В конце концов, мы сможем прокричать: «Никто не впра­ве мне диктовать, что хорошо, а что плохо. Я видел плохое. А сегодня я могу узнать все, что бы это ни было. Я сам себе защи­та. Поэтому это мой и только мой путь в жизни».

Разложение на составные части обеспечивает наибольшее расширение нашей личности. В конце этого периода мы мо­жем на основании нашего опыта произвести переоценку того, кем мы являемся. Это и есть обновление.

 

Осмотр темной стороны

Нам остается одно: идти в темноту и изучать ее. На неко­торое время погрузиться в грязь. Использовать воскресный день и стать правонарушителем. Это единственный путь узнать наши глубины и получить новые жизненные силы.

Однако одни пытаются оставить в прошлом эту промежу­точную станцию и пройти ее без остановки. Они не принима­ют темную сторону. Начинают чаще играть в теннис, совер­шать больше пробежек, устраивают грандиозные приемы, пе­ресаживают волосы на голове, делают подтяжки кожи, находят молодых партнеров для любовных утех. Я не хочу сказать, что не нужно заниматься бегом или что более молодые партнеры для любовных утех не помогают оживить застойную сексуаль­ную жизнь, однако люди, которые надеются только на эти от­душины, могут потерять значительно больше, чем просто воз­можность развития личности. Если не разрешить изменениям состояться, это может привести к скольжению по накопленно­му опыту, но не к его использованию. Возможной ценой за это будет поверхностность.

Другие блокируют этот переход к середине жизни, в сума­тохе развивая бешеную активность. Одаренные и, несмотря на свою молодость, уже известные бизнесмены, суперактивные хозяйки гостиниц, политики просто, как им кажется, не имеют времени для переживания кризиса, связанного с серединой [306] жизни. Они слишком заняты организацией нового дела, или деловыми приемами, или выдвижением собственной кандида­туры на ответственный пост. Они сражаются с внешними труд­ностями, так как боятся погрузиться в то, что оказывается ог­раниченностью внутреннего «я».

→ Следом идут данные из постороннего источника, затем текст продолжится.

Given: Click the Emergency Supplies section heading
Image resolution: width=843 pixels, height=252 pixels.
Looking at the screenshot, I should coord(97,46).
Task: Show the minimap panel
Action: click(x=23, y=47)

Примечательно то, что внутренние проблемы, которые в одном периоде подавляются, в следующем же периоде разви­тия имеют тенденцию всплывать и создавать дополнительные трудности. Просто ужасно в первый раз столкнуться с кризи­сом, связанным с серединой жизни, только в пятьдесят лет (хотя люди проходят и через это). Развитие личности человека мо­жет быть просто задержано, если он продолжает оставаться зашоренным. Его кругозор становится узким, он потакает сво­им желаниям, в конце концов жизненные соки выходят из него, оставляя лишь горечь.

«Если человек в середине жизни проходит через относи­тельно спокойный период, — говорит Левинсон, — то это ог­раничивает его рост. Многие мужчины, которые в сорок лет не прошли через этот кризис, набирают в весе и теряют жизнен­ную силу, нужную для продолжения развития личности на ос­тавшихся этапах».

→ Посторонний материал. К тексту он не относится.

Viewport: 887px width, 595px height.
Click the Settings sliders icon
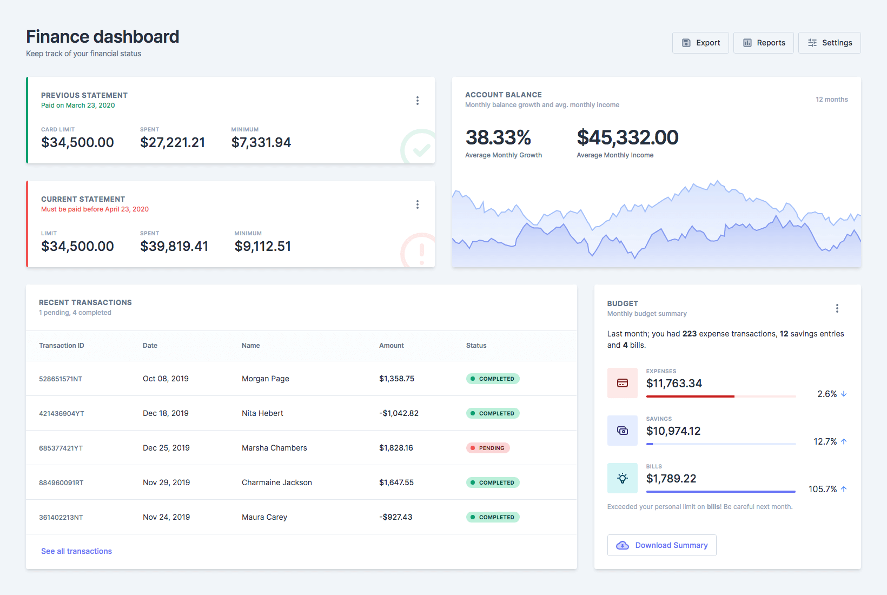[812, 43]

Единственный способ освободиться от страхов темной сто­роны внутреннего «я» — это разрешить им войти в вас. Чем скорее мы это сделаем, тем быстрее сможем соединить новое знание о себе с нашим юношеским оптимизмом и обрести дей­ствительную жизненную силу.

Отпустите ваши чувства. Дайте произойти изменениям.

Вы не можете все взять с собой, когда отправляетесь в путешествие по середине жизни. В поисках внутреннего ут­верждения вы отодвигаете от себя общественные претензии и требования других людей, внешние оценки и общее призна­ние. Вы освобождаетесь от ролей и идете внутрь себя.

Мы должны совершить путешествие через неопределен­ность. Какая бы ни была у нас мнимая защищенность, получен­ная от вложений в людей и общественные институты, мы долж­ны от нее отказаться. «Внутренний сторож» должен лишиться возможности управлять нами. С этого момента никакая посто­ронняя сила не может влиять на наше движение. Каждый из нас должен проложить свой курс. У каждого из нас есть воз­можность возродиться, проявить свою уникальность и расши­рить способность любить себя и принимать других. [307]

 

Глава 18

ВЫ В ХОРОШЕЙ КОМПАНИИ

Посмотрите на двух творческих мужчин, которые написа­ли о себе в одном и том же возрасте. Неразбериха их внутрен­них чувств очевидна. Поразительно, что их жизни разделены шестью веками.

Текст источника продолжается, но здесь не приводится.